PSBank registers PhP 2.16 billion net income in first half of 2025

Philippine Savings Bank (PSBank), the thrift banking arm of the Metrobank Group, today announced a net income of PhP 2.16 billion for the first half of 2025, fueled by the robust performance of its core businesses and effective cost management.

The Bank’s loan book expanded by 16% year-on-year to PhP 153 billion as of June 2025, propelled by stable demand from both consumer and SME lending segments. This growth in lending contributed to a 7% year-on-year increase in core revenues, which include net interest income and service fees, and commissions, to PhP 7.47 billion. At the same time, operating expenses were reduced by 2% to PhP 4.54 billion, resulting in a 6% growth in pre-provision operating profit to PhP 3.35 billion.
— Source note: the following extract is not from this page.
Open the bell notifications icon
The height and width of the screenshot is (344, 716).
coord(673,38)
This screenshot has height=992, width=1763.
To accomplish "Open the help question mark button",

PSBank maintained strong asset quality, keeping its gross non-performing loan (NPL) ratio at a low 3.1%, which is better than the 3.4% Philippine banking industry average as of May 2025. The Bank also upheld its solid capitalization, with total capital reaching PhP 46 billion. Its Capital Adequacy Ratio (CAR) of 24.6% and Common Equity Tier 1 (CET1) Ratio of 23.5% are both well above the regulatory minimums and are among the highest in the industry.
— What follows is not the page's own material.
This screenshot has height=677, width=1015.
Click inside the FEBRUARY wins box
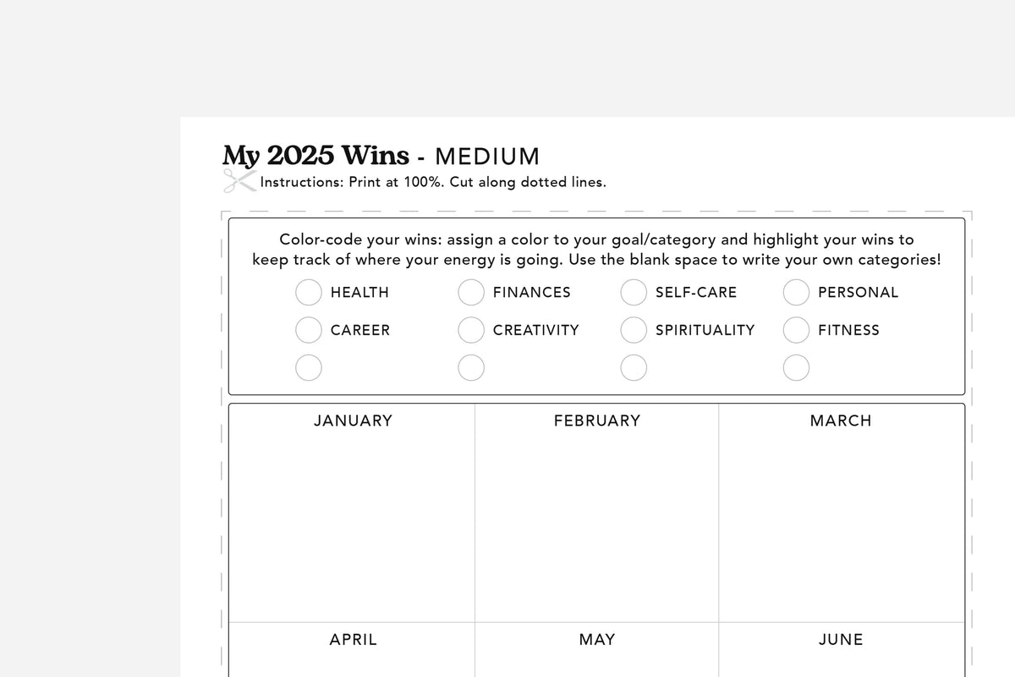pyautogui.click(x=597, y=525)
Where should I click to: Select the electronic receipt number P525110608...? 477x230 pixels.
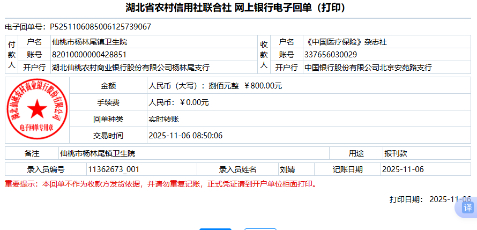tap(100, 26)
“As we enter the second half of the year, we remain committed to meeting our customers’ evolving needs by delivering innovative financial solutions in an increasingly competitive market,” said PSBank President Jose Vicente Alde.

The bank’s strong performance was recently affirmed by the Philippine Rating Services Corporation (PhilRatings), which assigned PSBank its highest possible Issuer Credit Rating of PRS Aaa with a stable outlook. This rating reflects the bank’s strong market position, sound capitalization, asset quality, and robust support from its parent company.

In another recent milestone, PSBank successfully concluded a bond offering ahead of schedule, with the total orderbook exceeding the initial offer size by more than six times within one day. The proceeds will be used to support expansion initiatives and diversify funding sources.